A型流感病毒PB1-F2蛋白質於人類細胞株之穩定性與蛋白酶體降解效率之研究

Abstract

已知A型流感病毒的PB1-F2蛋白質會調控病毒PB1聚合酶活性，亦會進入宿主細胞粒線體內外膜之間，促使膜電位下降，引發單核球細胞凋亡、調控細胞先天性免疫反應。此外PB1-F2也會抑制干擾素的生成，並增加二次細菌性肺炎感染的風險。然而，來自不同病毒株的PB1-F2在不同宿主細胞中的定位、表現量和功能都有不少差異，因此研究PB1-F2的穩定性、功能及調控機制，也許可以進一步了解不同流感病毒株致病力有所差異的原因。本研究將四株不同亞型的病毒株A/Puerto Rico/8/1934 (H1N1)、A/Udorn/307/1972 (H3N2)、A/Hong Kong/156/1997 (H5N1)、A/Taiwan/01/2013 (H7N9)的PB1-F2基因於HEK293細胞中表現時，發現其表現量有極大的差異，且皆會因加入蛋白酶體抑制劑MG132而有不同程度的上升，表示PB1-F2會受到蛋白酶體降解系統的調控。將四株不同亞型病毒株的PB1-F2進行部分胺基酸序列互換時，發現2、10、11、14和68-71會影響H1N1、H3N2和H7N9 PB1-F2在HEK293細胞中的穩定性，然而對於H5N1則沒有顯著影響。此外，細胞影像的結果顯示PB1-F2 68-71的胺基酸序列會影響PB1-F2在細胞中的分佈位置，其中ILVF有粒線體標的功能，會使PB1-F2位於粒線體。為了探究PB1-F2的穩定性是否受到泛素化的調控，將四株病毒株之PB1-F2上的所有離胺酸突變為精胺酸後，發現H1N1、H3N2、H7N9之PB1-F2皆因泛素化位點的突變而提升的在細胞中的穩定性，而H5N1 PB1-F2的穩定性則沒有因突變而有顯著提升，因此可知PB1-F2可經由泛素依賴型 (dependent) 或不依賴型 (independent) 路徑而被蛋白酶體降解。此外，分別將PA28α、PA28β或PA28γ與PB1-F2共轉染至HEK293細胞中，四株病毒株的PB1-F2的表現量皆有非常明顯的下降，顯示PA28可以促進PB1-F2的降解。

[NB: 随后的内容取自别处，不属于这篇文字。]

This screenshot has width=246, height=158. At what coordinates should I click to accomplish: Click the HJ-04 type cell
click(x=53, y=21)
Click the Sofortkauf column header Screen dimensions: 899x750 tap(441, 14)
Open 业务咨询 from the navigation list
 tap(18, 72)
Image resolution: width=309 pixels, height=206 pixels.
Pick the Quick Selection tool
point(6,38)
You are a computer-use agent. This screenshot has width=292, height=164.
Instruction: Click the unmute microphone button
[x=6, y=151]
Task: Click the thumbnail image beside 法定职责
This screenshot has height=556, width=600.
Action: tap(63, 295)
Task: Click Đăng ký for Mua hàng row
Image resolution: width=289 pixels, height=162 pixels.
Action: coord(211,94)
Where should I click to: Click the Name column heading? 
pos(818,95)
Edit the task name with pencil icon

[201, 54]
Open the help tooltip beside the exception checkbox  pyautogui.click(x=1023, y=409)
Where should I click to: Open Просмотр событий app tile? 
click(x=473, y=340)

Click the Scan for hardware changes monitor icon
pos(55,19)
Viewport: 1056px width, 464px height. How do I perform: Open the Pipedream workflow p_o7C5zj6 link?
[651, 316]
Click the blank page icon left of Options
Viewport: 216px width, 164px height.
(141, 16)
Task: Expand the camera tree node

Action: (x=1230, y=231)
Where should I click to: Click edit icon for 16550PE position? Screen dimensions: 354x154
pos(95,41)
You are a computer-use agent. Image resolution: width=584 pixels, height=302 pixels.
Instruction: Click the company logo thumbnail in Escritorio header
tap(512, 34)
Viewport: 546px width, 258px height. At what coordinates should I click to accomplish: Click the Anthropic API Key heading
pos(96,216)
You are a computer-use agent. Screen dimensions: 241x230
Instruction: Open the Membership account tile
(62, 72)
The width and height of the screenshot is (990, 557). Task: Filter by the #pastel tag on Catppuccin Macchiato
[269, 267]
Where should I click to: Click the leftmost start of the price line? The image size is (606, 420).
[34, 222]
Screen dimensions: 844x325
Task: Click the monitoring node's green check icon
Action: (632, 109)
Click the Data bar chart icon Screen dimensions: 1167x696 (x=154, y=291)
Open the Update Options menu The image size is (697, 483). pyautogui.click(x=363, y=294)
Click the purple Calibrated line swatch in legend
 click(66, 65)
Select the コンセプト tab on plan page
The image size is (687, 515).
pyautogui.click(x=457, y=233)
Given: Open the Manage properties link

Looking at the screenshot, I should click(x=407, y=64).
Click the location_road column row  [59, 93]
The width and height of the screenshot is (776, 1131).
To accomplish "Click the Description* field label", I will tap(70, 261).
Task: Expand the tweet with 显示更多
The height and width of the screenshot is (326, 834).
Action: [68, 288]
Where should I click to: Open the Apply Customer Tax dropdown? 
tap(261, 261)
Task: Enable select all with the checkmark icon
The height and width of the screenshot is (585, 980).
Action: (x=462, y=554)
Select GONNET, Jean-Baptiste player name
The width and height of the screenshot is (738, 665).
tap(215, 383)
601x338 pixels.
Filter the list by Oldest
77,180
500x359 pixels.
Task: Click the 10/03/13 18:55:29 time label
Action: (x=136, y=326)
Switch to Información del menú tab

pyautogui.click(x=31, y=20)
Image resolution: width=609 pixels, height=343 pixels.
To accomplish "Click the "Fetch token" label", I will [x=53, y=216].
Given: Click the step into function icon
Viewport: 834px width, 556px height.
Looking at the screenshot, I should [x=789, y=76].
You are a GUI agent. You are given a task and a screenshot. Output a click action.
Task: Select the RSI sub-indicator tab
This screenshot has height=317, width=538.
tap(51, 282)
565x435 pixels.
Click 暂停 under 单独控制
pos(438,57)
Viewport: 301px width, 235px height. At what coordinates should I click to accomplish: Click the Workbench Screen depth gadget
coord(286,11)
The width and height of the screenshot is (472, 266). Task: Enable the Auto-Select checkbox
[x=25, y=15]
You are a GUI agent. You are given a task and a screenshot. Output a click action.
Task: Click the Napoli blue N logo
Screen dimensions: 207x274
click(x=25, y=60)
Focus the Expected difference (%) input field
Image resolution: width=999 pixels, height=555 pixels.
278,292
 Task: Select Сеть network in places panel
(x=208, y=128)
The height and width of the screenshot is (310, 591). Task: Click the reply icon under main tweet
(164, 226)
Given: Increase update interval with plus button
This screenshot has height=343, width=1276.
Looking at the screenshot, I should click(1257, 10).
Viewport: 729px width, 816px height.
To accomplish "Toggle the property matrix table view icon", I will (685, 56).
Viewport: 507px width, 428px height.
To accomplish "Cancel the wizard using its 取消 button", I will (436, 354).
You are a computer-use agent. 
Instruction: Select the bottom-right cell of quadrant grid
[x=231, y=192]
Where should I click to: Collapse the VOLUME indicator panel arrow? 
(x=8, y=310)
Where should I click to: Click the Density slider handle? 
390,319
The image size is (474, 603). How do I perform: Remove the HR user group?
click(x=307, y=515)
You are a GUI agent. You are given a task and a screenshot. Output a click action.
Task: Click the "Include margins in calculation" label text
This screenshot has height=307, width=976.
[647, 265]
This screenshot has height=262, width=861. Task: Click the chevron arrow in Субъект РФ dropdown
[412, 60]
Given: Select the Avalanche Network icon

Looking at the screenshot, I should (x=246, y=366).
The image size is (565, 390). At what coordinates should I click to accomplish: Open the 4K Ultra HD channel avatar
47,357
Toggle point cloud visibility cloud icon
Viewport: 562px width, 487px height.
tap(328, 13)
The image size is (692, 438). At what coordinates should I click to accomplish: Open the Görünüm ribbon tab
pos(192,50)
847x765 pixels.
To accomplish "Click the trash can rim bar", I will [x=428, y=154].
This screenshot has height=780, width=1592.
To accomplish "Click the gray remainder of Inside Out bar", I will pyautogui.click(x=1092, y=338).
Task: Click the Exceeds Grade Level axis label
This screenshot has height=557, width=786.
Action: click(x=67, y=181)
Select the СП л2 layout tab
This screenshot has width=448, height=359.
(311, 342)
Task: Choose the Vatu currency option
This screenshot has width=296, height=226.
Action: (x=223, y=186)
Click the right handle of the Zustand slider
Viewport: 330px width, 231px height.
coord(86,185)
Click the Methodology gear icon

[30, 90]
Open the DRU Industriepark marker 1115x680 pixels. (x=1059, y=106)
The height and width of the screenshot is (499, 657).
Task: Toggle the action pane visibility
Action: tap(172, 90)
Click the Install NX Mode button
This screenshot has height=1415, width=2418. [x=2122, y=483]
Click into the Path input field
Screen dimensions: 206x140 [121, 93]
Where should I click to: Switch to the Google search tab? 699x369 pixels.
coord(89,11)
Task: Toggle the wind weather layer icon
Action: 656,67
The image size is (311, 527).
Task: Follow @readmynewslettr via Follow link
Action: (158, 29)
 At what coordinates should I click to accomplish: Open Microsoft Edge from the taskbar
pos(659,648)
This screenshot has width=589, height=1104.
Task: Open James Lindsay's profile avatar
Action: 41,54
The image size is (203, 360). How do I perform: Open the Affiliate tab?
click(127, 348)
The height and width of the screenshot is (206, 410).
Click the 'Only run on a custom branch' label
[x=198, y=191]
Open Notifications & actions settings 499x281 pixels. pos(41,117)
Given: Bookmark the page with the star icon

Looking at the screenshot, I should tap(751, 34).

Influenza A virus (IAV) protein Polymerase basic 1-frame 2 (PB1-F2) regulates viral polymerase activity, induces apoptosis in host immune cells, interferes the host innate immune response and enhances the pathogenesis of secondary bacterial pneumonia. Moreover, PB1-F2 derived from different virus strains may perform different functions, expression levels and cellular localization, leading to their various strain-specific virulence in host cells. Therefore, studying the principles which determine the stability, functions and regulation mechanisms of PB1-F2 might help us know further about the pathogenesis of various influenza A virus strains. In this study, HEK293 cells expressed PB1-F2 from four IAV strains (A/Puerto Rico/8/1934 (H1N1), A/Udorn/307/1972 (H3N2), A/Hong Kong/156/1997 (H5N1), A/Taiwan/01/2013 (H7N9)) in extremely various expression levels. Moreover, the expression levels of PB1-F2 were increased upon MG132 treatment and showed different sensitivity to MG132, indicating that PB1-F2 may undergo proteasome-mediated degradation. Swapping of equivalent amino acid residues 2, 10, 11, 14, and 68-71 of PB1-F2 among these four IAV strains may alter their protein stability. Moreover, the cell images showed that amino acid residues 68-71 might modulate the localization of PB1-F2. In addition, PB1-F2 residues I68, L69, V70, and F71 are mitochondrial targeting sequence. In order to clarify whether PB1-F2 stability is ubiquitination-mediated, all of the lysine residues of PB1-F2 were mutated to arginine residues to inhibit the possible ubiquitination of PB1-F2. It is found that the expression levels of H1N1, H3N2 and H7N9 PB1-F2 were greatly increased, but H5N1 PB1-F2 did not increase significantly, indicating that the ubiquitin-dependent and ubiquitin-independent degradation pathway are all involved in regulation of PB1-F2 stability. Furthermore, the expression levels of PB1-F2 were markedly decreased while the proteasome activator PA28α/PSEM1, PA28β/PSME2, or PA28γ/PSME3 was co-transfected with PB1-F2, suggested that PA28 can promote degradation of PB1-F2.